Une année politique à hauts risques

 

L’année 2019 est désormais sur les rails, avec son lot d’incertitudes et d’inquiétudes, qui plus est pour l’Union européenne (UE). La majorité des médias européens s’accordent à la qualifier de cruciale, entre Brexit en mars et élection du Parlement européen (PE) en avril, suivie de la nomination de la nouvelle Commission européenne (CE). Les partis dits « européistes » sont plus que jamais sur la corde raide, en ces temps de contestation de la crédibilité et de la légitimité des corps intermédiaires classiques et intégrés, qualifiés de mondialistes et élitistes. Les gilets jaunes en sont une des manifestations, certes la plus virulente et visible, mais certainement pas unique ou isolée. Plus que la construction européenne, la menace plane désormais sur la démocratie libérale et plurielle à l’occidentale elle-même. Elle a déjà subi de nombreux coups de boutoir, qui l’ont fait vaciller en 2018, sans l’abattre. Résistera-t-elle aux vents mauvais en 2019 ?

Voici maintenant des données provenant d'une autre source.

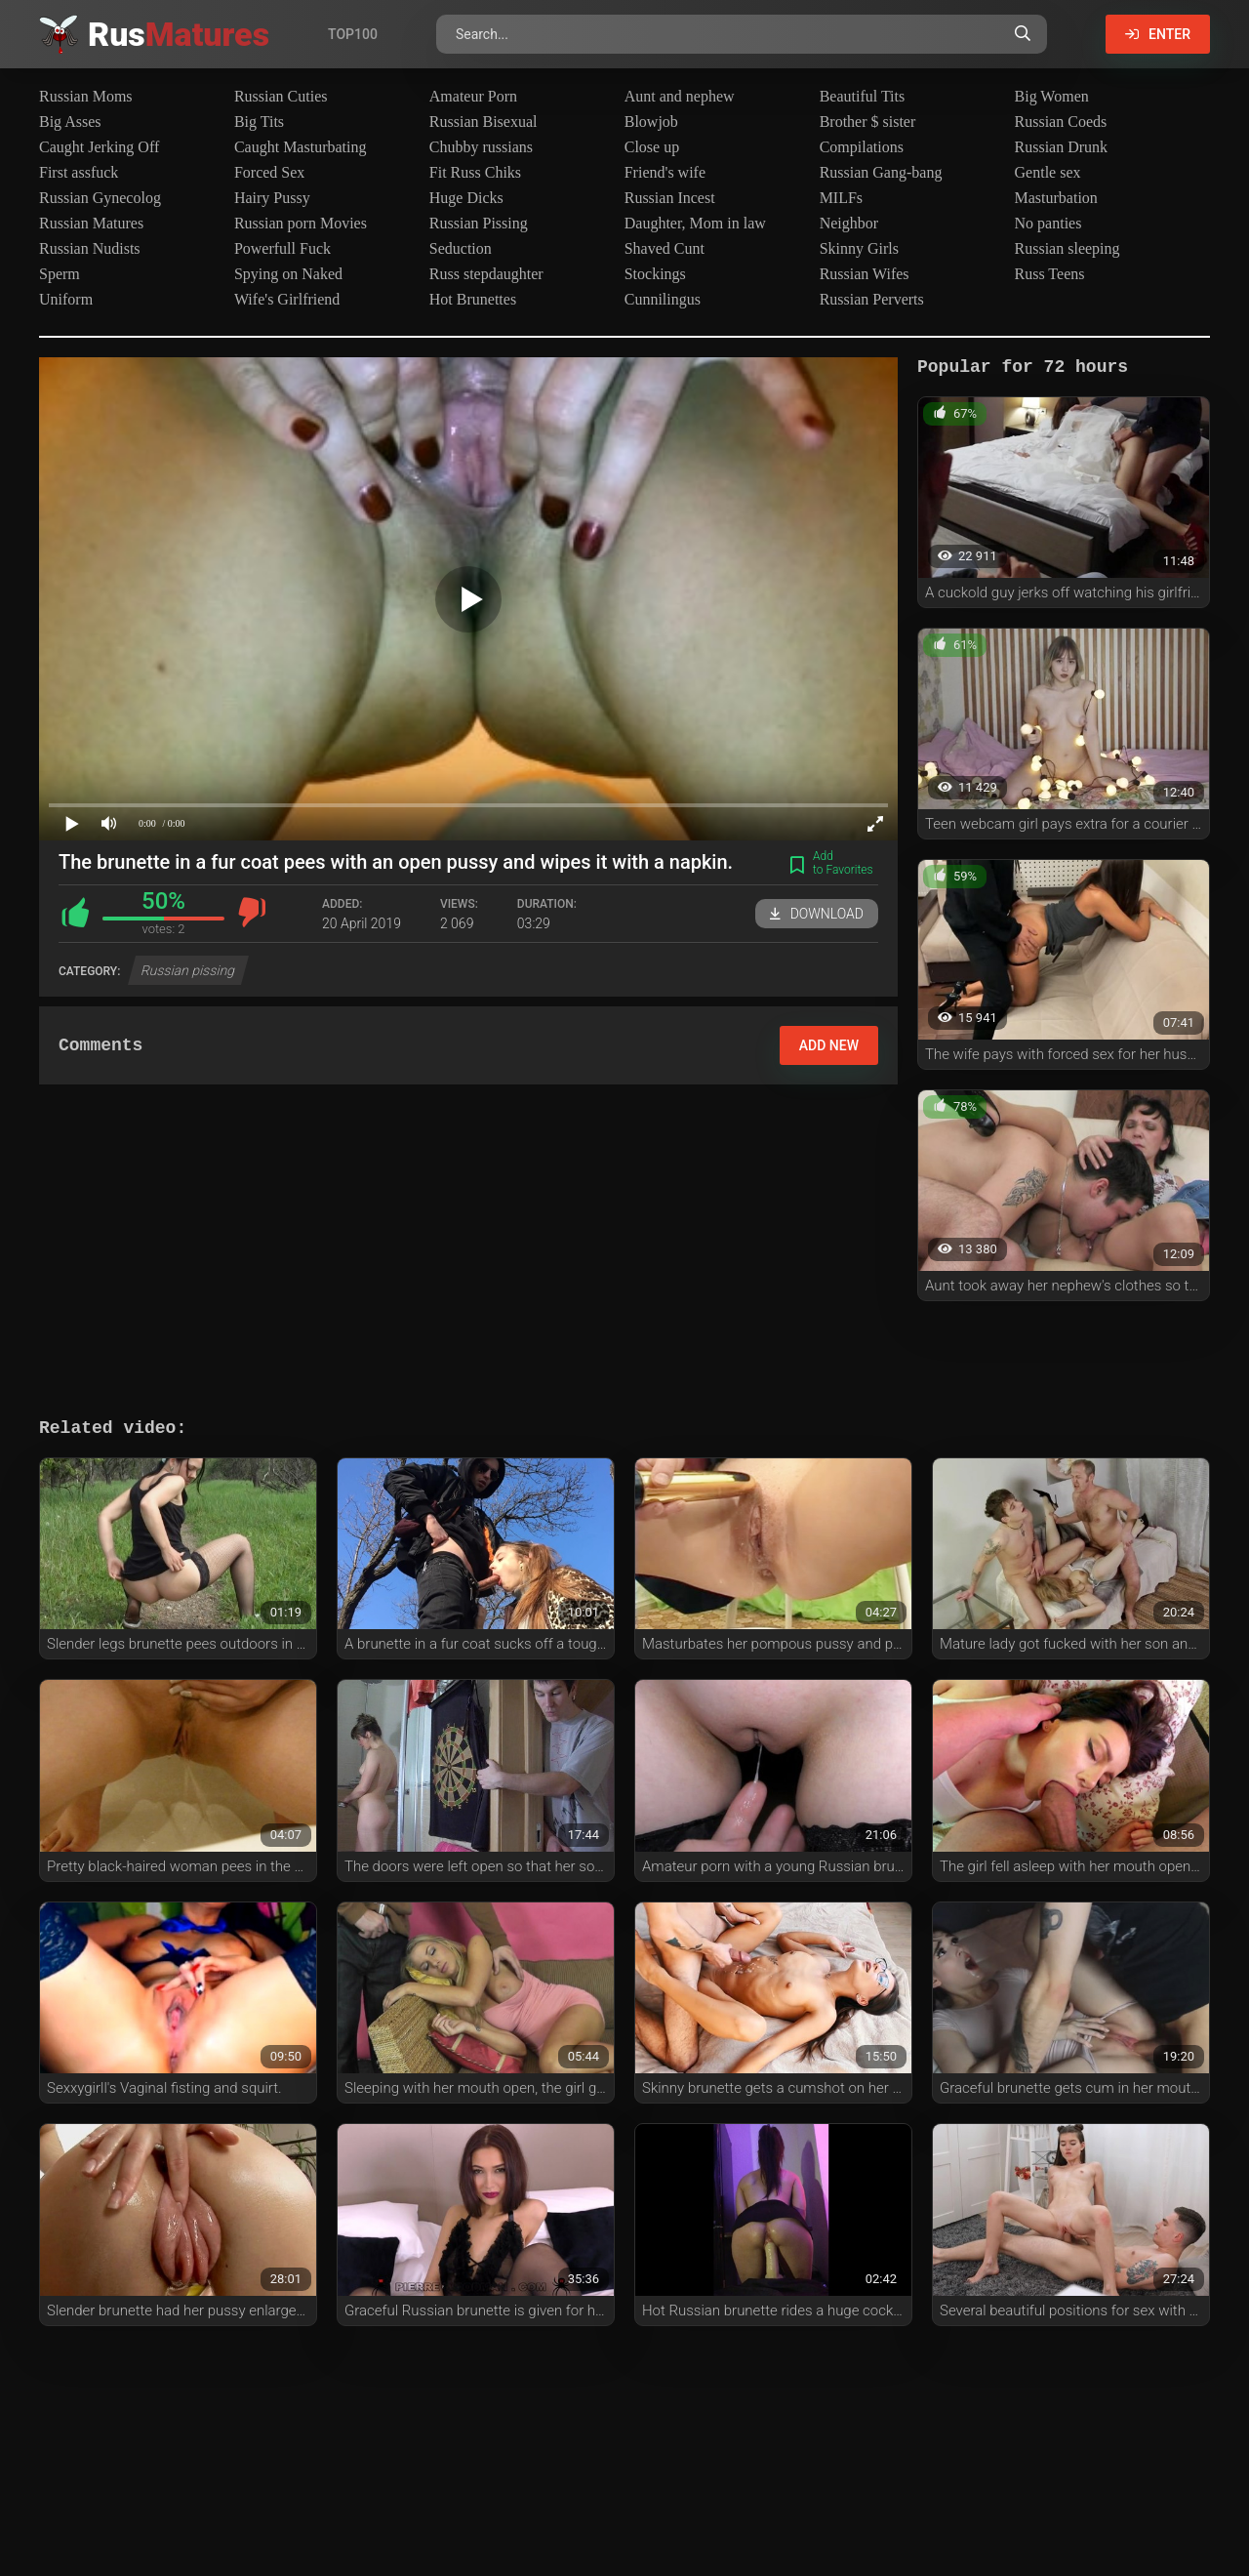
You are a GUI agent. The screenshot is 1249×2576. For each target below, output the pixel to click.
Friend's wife (664, 172)
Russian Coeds (1061, 121)
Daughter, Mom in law (695, 223)
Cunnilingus (662, 299)
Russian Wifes (864, 274)
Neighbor (849, 223)
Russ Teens (1050, 274)
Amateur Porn (473, 96)
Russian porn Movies (300, 223)
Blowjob (651, 121)
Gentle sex (1048, 172)
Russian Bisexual (483, 121)
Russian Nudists (90, 248)
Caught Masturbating (300, 147)
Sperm (59, 274)
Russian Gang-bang (881, 172)
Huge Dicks (466, 197)
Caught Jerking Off (99, 147)
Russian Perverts (872, 299)
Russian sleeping (1067, 248)
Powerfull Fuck (282, 248)
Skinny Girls (859, 248)
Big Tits (259, 121)
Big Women (1052, 96)
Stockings (655, 274)
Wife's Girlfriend (287, 299)
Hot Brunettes (472, 299)
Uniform (66, 299)
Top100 (353, 34)
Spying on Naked (288, 274)
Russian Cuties (281, 96)
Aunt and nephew (679, 96)
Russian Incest (669, 197)
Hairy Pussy (272, 197)
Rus (178, 34)
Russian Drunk (1061, 147)
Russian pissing (189, 970)
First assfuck (78, 172)
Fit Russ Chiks (475, 172)
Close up (651, 147)
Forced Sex (269, 172)
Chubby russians (481, 147)
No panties (1048, 223)
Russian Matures (91, 223)
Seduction (460, 248)
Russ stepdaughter (486, 274)
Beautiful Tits (863, 96)
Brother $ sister (868, 121)
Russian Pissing (478, 223)
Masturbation (1056, 197)
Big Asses (70, 121)
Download (817, 913)
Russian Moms (86, 96)
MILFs (841, 197)
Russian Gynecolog (100, 197)
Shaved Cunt (664, 248)
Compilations (862, 147)
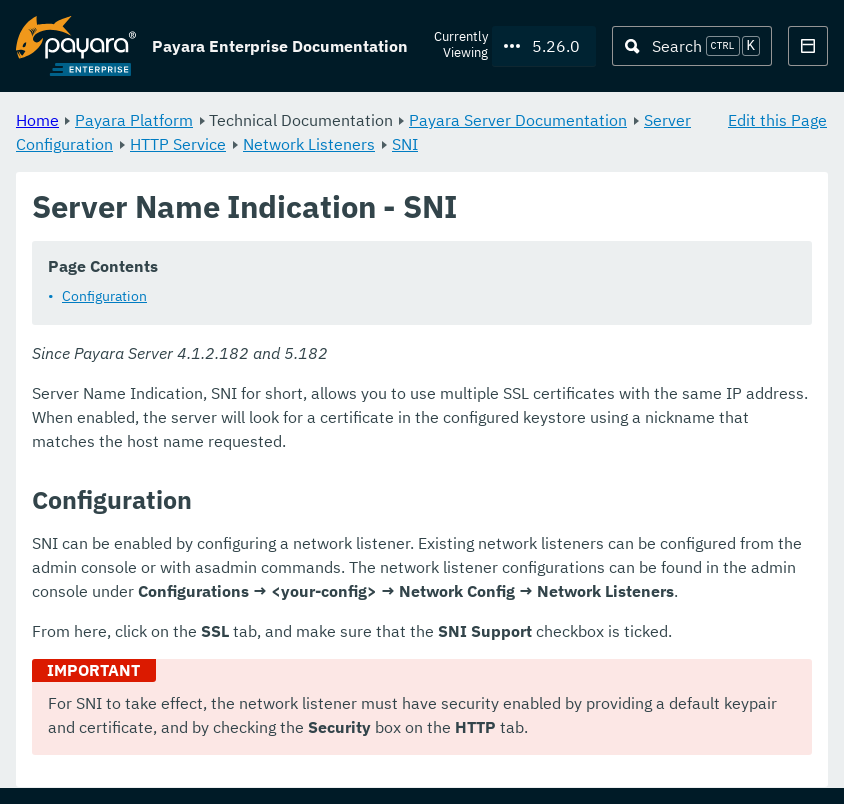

La question se pose avec acuité devant l’irrésistible montée en puissance des mouvements populistes et nationalistes. Mais ce régime, le pire à l’exception de tous les autres disait Churchill, bénéficie encore d’un certain soutien populaire, comme le prouvent d’autres manifestations à travers l’Europe, à l’encontre des pouvoirs populistes. Il en va ainsi en Hongrie ou en Serbie, dont les gouvernements ont pour point commun de museler les médias, de saper la séparation des pouvoirs et d’établir un système clientéliste, pointe Süddeutsche Zeitung (Allemagne). Le tout avec l’aval du Parti Populaire Européen (PPE), issu de la Démocratie Chrétienne à l’origine même de l’UE. La Vanguardia (Espagne) et Vecer (Slovénie) expliquent, l’une pour la Hongrie, l’autre pour la Serbie, un même processus de désillusion des électeurs, qui se sont laissé séduire et endormis par un discours simpliste de haine, à l’endroit des immigrés et des élites, mais qui se réveillent et se révoltent face à une pratique du pouvoir bien plus préjudiciable que la précédente. Orban et Vucic ne sont pas pour autant déstabilisés, bien loin de la sortie, car ils bénéficient tous deux d’un solide socle, entretenu notamment à coups de désinformation et autre intoxication grâce aux vecteurs à leur botte, dénonce Delo (Slovénie). Sans compter que les seuls à représenter une vraie alternative, les jeunes, sont à ce point tournés vers le modèle et les idéaux de l’Occident qu’ils y émigrent massivement, laissant le champ libre à ces dirigeants selon Die Welt (Allemagne).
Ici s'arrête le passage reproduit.